● PAGE EXCERPT
============================================================

Friday, July 8, 2011

The AB&T and regional transport policy

Paul Salveson raised the issue in one of his salvoes of the role of passenger transport authorities in the future of regional rail.
In essence the rumours that the owners of metro’s operating company, Deutsche Bahn, are keen on metro expansion reflect that debate.
Metro is one of the few vertically integrated rail operations in the UK. As a result it is capable of economies of scale and integratron that are denied to other rail franchises by the lunatic system imposed by the government in the 80s and 90s.
Expanding the range and scope of Metro would enable further gains to be made. Free from the interference of civil servants the franchise could invest in rolling stock and services that would focus on local needs, not the specifications of a rail network obsessed with inter city working and journey times to and from London. It is ridiculous that, once Metro refresh is complete, passengers on publicly subsidized rail in Tyne and Wear will have brand new trains, while local rail passengers in Northumberland will still be travelling on other franchise’s castoff from the 1980s.
It’s time to have that debate about what passenger transport planning should look like, and a genuine debate about what the rail network in Northumberland and County Durham could look like if there was one, integrated passenger transport authority across what the last government called the city region.
That doesn’t mean we need to have a debate about re-nationalization or any of the other shibboleths of left or right, just a genuine debate about subsidiarity and sustainability. Currently decisions about rail services in the regions are made too far away from the regions, and for reasons that have less to do with the needs of the regions than with attempts to reduce the risk of losses to the rolling stock companies and the big franchises.

============================================================

● RAW DATA
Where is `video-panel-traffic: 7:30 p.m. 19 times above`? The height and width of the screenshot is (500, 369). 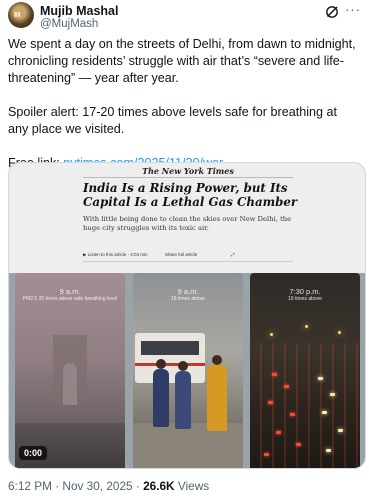
video-panel-traffic: 7:30 p.m. 19 times above is located at coordinates (305, 370).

============================================================

● REQUIRED ACTION
Name every geographic place mentioned in the post on regional transport policy.

● OUTPUT FOR THIS EXERCISE
- UK
- London
- Tyne and Wear
- Northumberland
- County Durham